Из Википедии, бесплатной энциклопедии
Перейти к навигации Перейти к поиску

Сайт-специфическая рекомбинация , также известная как консервативная сайт-специфическая рекомбинация , представляет собой тип генетической рекомбинации, при которой происходит обмен цепями ДНК между сегментами, обладающими по крайней мере определенной степенью гомологии последовательностей . [1] [2] [3] Ферменты, известные как сайт-специфические рекомбиназы.(SSR) осуществляют перестройку сегментов ДНК путем распознавания и связывания с короткими специфическими последовательностями ДНК (сайтами), в которых они расщепляют основную цепь ДНК, обмениваются двумя задействованными спиралями ДНК и воссоединяются с цепями ДНК. В некоторых случаях для протекания реакции достаточно наличия фермента рекомбиназы и сайтов рекомбинации; в других системах требуется ряд дополнительных белков и / или дополнительных сайтов. Многие различные стратегии модификации генома , среди которых опосредованный рекомбиназой обмен кассет (RMCE), усовершенствованный подход для целевого введения единиц транскрипции в заранее определенные геномные локусы, основаны на SSR.

Системы сайт-специфической рекомбинации высокоспецифичны, быстры и эффективны даже при работе со сложными эукариотическими геномами. [4] Они естественным образом используются в различных клеточных процессах, включая репликацию бактериального генома , дифференциацию и патогенез , а также перемещение мобильных генетических элементов . [5] По тем же причинам они представляют собой потенциальную основу для разработки инструментов генной инженерии . [6]

Сайты рекомбинации обычно имеют длину от 30 до 200 нуклеотидов и состоят из двух мотивов с частичной симметрией инвертированного повтора, с которыми связывается рекомбиназа и которые фланкируют центральную последовательность кроссовера, в которой происходит рекомбинация. Пары сайтов, между которыми происходит рекомбинация, обычно идентичны, но есть исключения (например, attP и attB интегразы λ ). [7]
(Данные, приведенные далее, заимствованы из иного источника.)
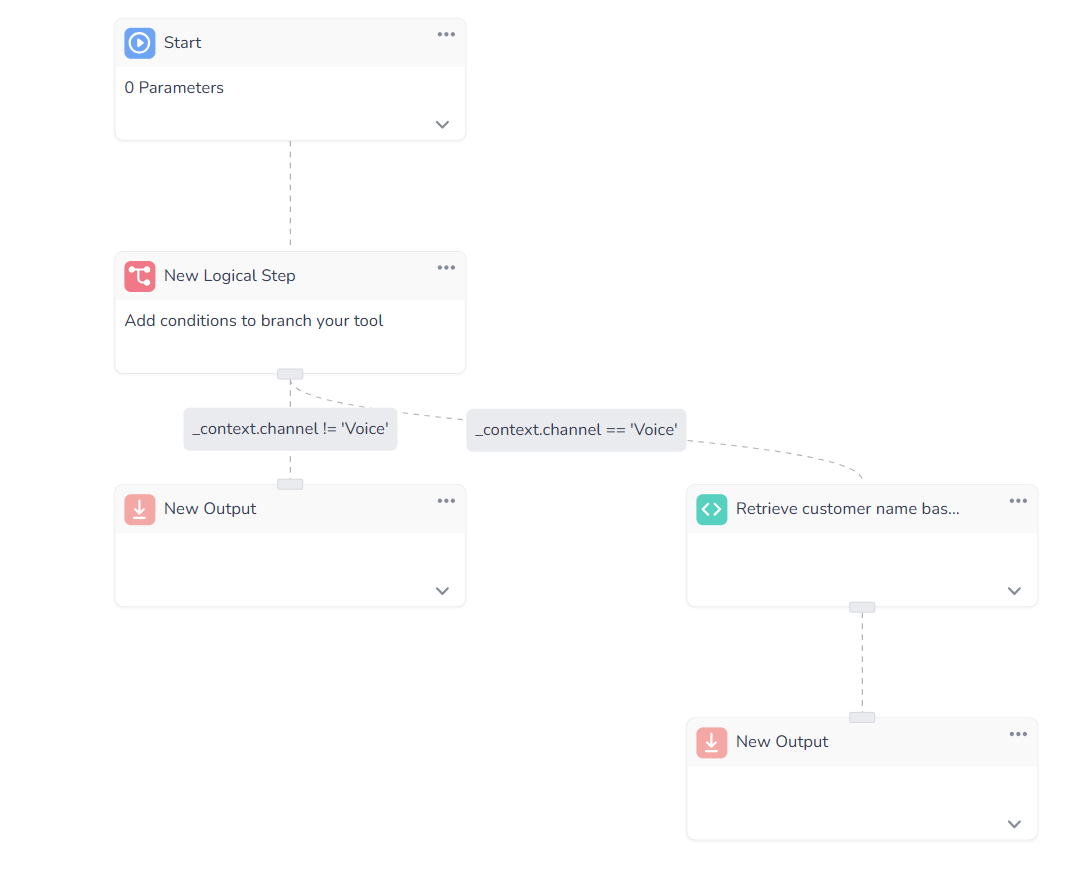Click the 0 Parameters text in Start

[174, 88]
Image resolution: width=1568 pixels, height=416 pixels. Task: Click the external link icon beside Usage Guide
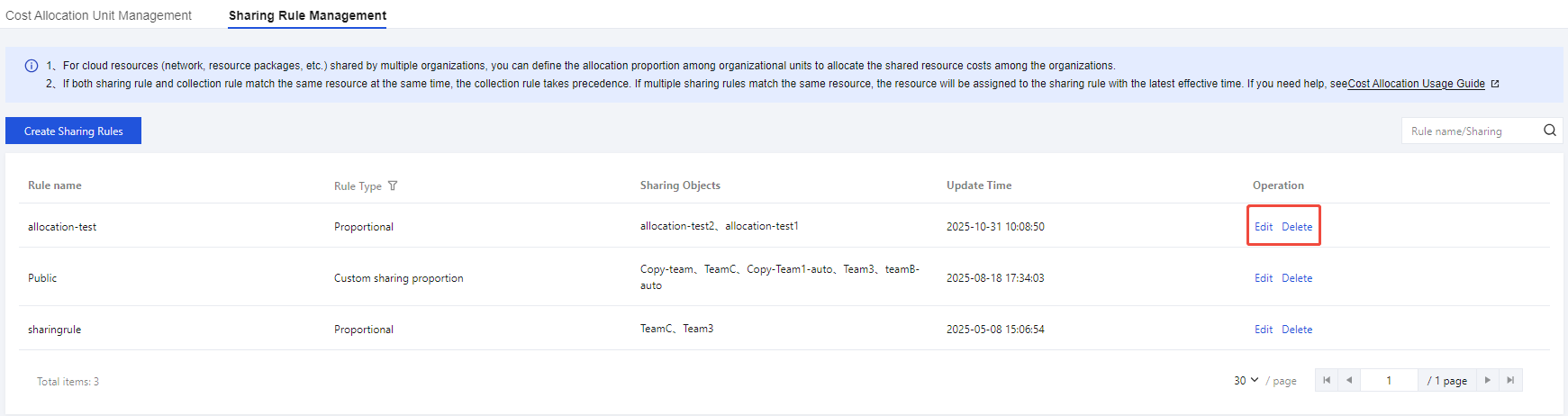point(1495,84)
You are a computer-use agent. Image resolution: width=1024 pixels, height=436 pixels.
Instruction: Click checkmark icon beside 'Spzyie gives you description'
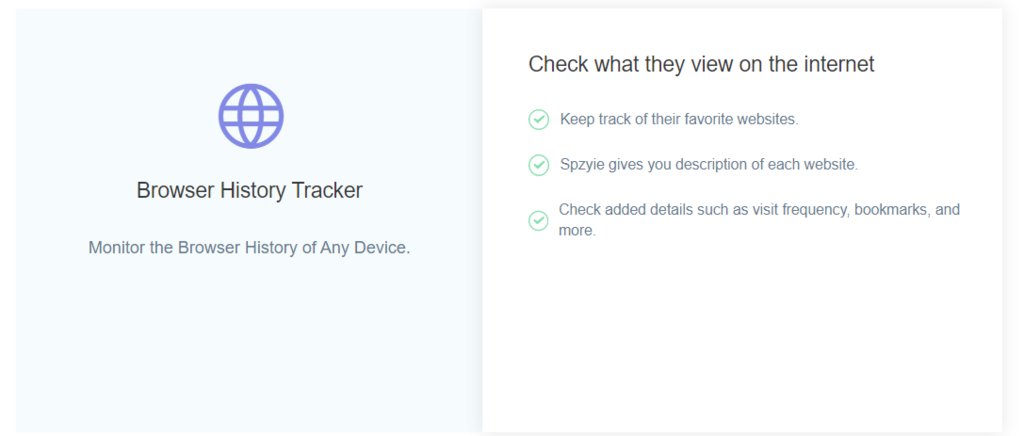(x=538, y=164)

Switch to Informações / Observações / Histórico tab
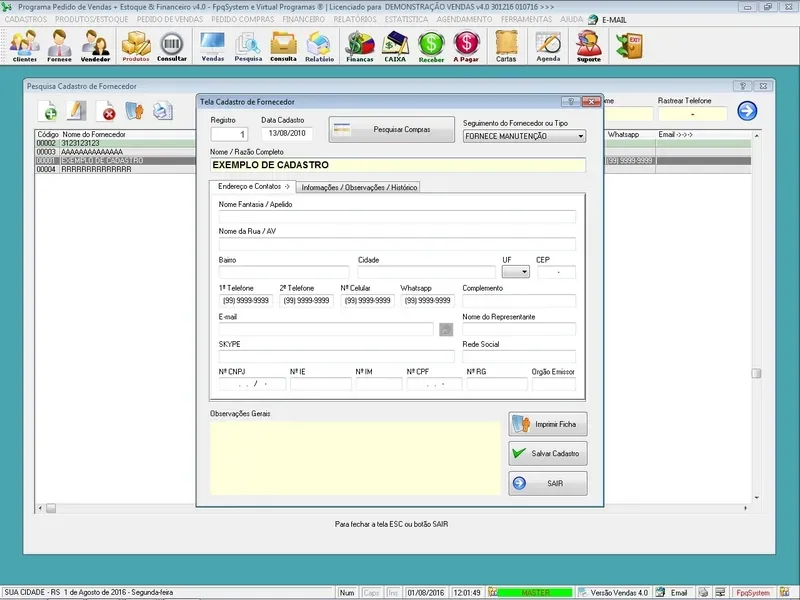(x=358, y=187)
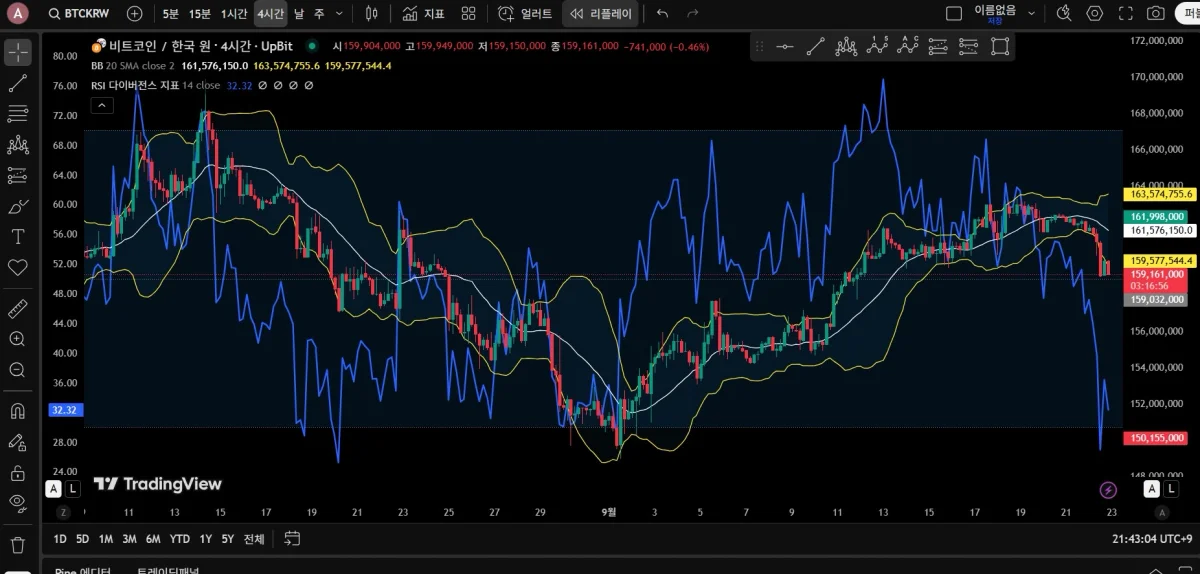Viewport: 1200px width, 574px height.
Task: Toggle hide all drawings eye icon
Action: point(17,502)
Классификация: тирозин- и серин-рекомбиназы [ править ]

Рис. 1. Тир-рекомбиназы: детали ступени кроссовера.

Вверху: традиционный вид, включающий обмен нитями с последующим переносом ветвей (корректура). Механизм происходит в рамках синаптического комплекса (1), включающего оба сайта ДНК в параллельной ориентации. Хотя ветвящаяся миграция напрямую объясняет специфические требования гомологии и обратимость процесса, она не может быть согласована с движениями субъединиц рекомбиназы в трех измерениях.
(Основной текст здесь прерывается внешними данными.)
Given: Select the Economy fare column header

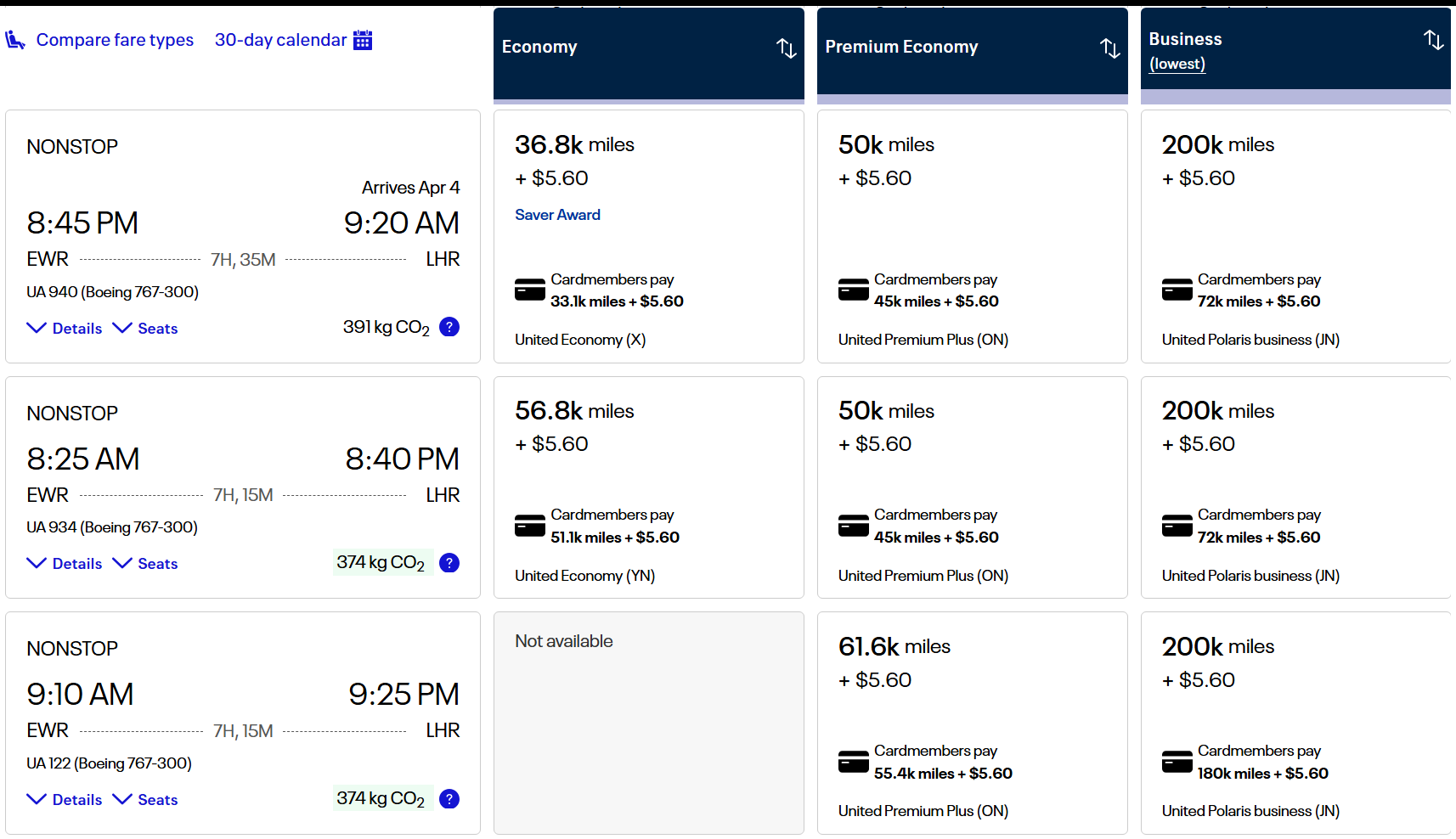Looking at the screenshot, I should tap(539, 48).
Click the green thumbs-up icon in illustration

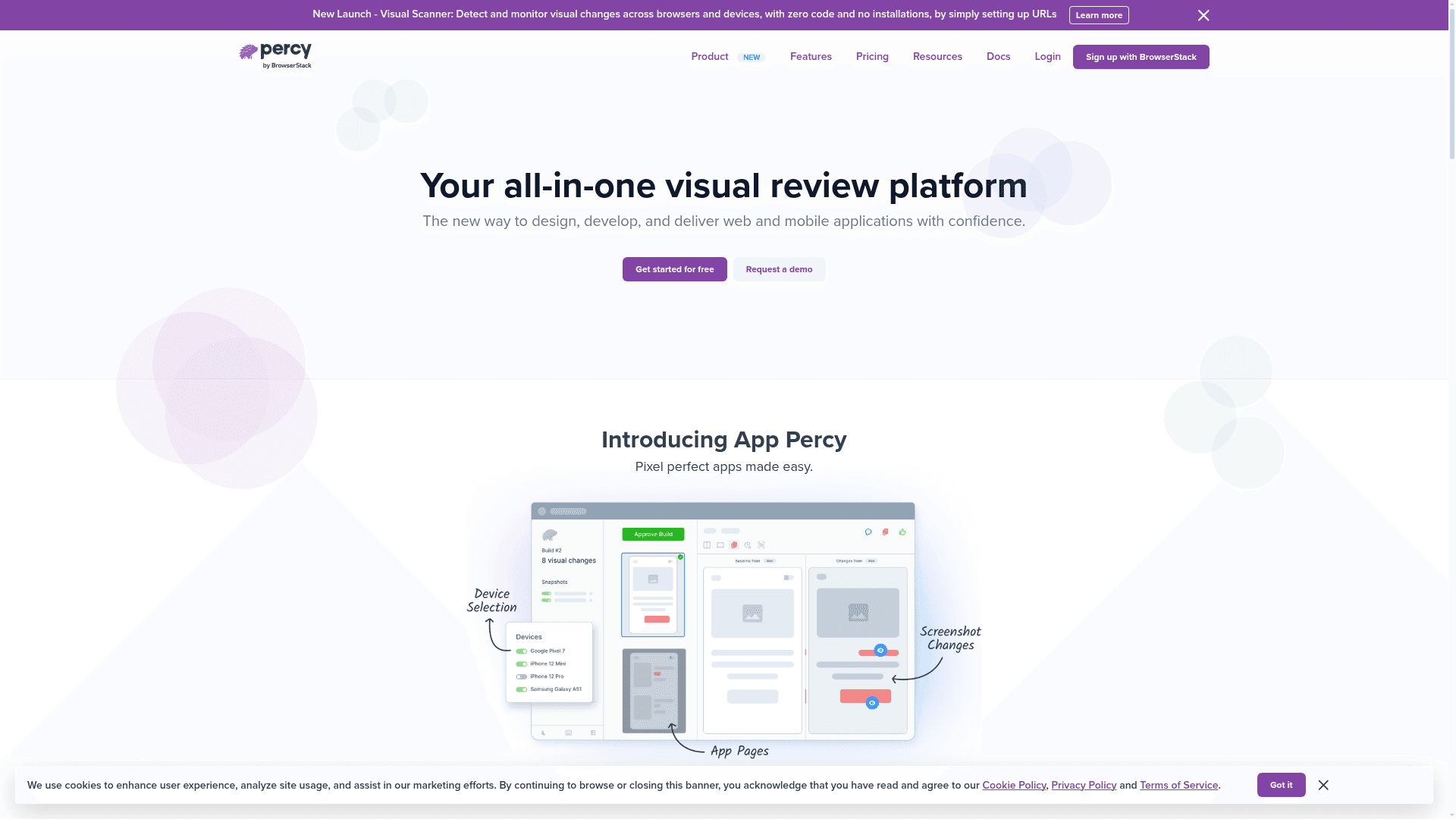pos(902,532)
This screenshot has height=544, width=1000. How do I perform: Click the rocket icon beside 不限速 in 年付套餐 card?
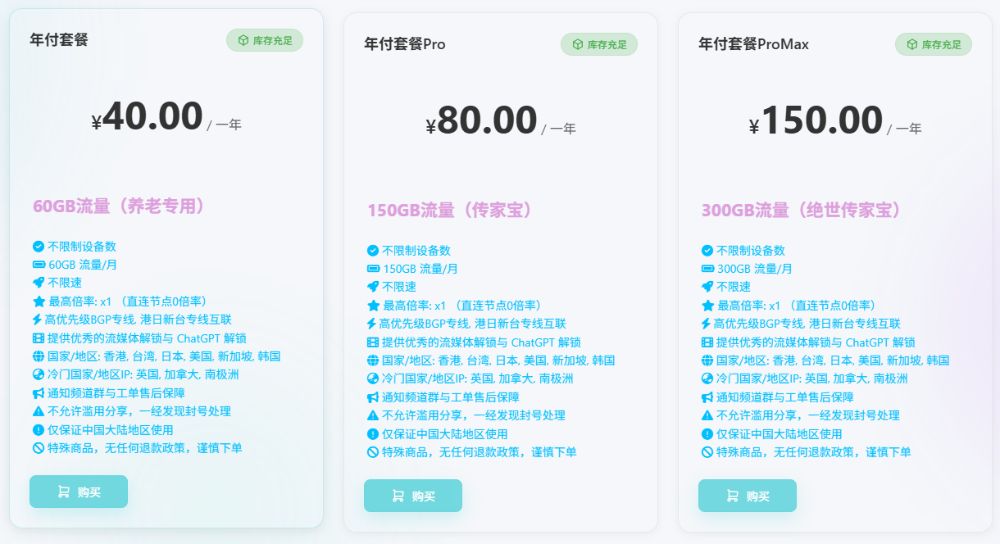pyautogui.click(x=39, y=283)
Внизу: текущий вид. Две одновременные замены цепей, каждая из которых зависит от комплементарности трех последовательных оснований на краях спейсера из 8 пар оснований (или рядом с ними) (пунктирные линии указывают на спаривание оснований). Дидактические сложности возникают из-за того, что в этой модели синаптический комплекс должен вмещать оба субстрата в антипараллельной ориентации.
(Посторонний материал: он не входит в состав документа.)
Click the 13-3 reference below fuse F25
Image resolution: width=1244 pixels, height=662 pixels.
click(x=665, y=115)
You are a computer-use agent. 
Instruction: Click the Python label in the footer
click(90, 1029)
Этот синаптический комплекс (1) возникает в результате ассоциации двух индивидуальных субъединиц рекомбиназы («протомеры»; серые овалы) с соответствующим сайтом-мишенью. Его образование зависит от межпротомерных контактов и изгиба ДНК, которые, в свою очередь, определяют субъединицы (зеленый цвет), играющие активную роль во время первой реакции кроссовера. Оба изображения иллюстрируют только половину соответствующего пути. Эти части разделяются стадией соединения Холлидея / изомеризации перед высвобождением продукта (3).
Рис. 2. Сер-рекомбиназы: (по существу необратимый) путь вращения субъединиц.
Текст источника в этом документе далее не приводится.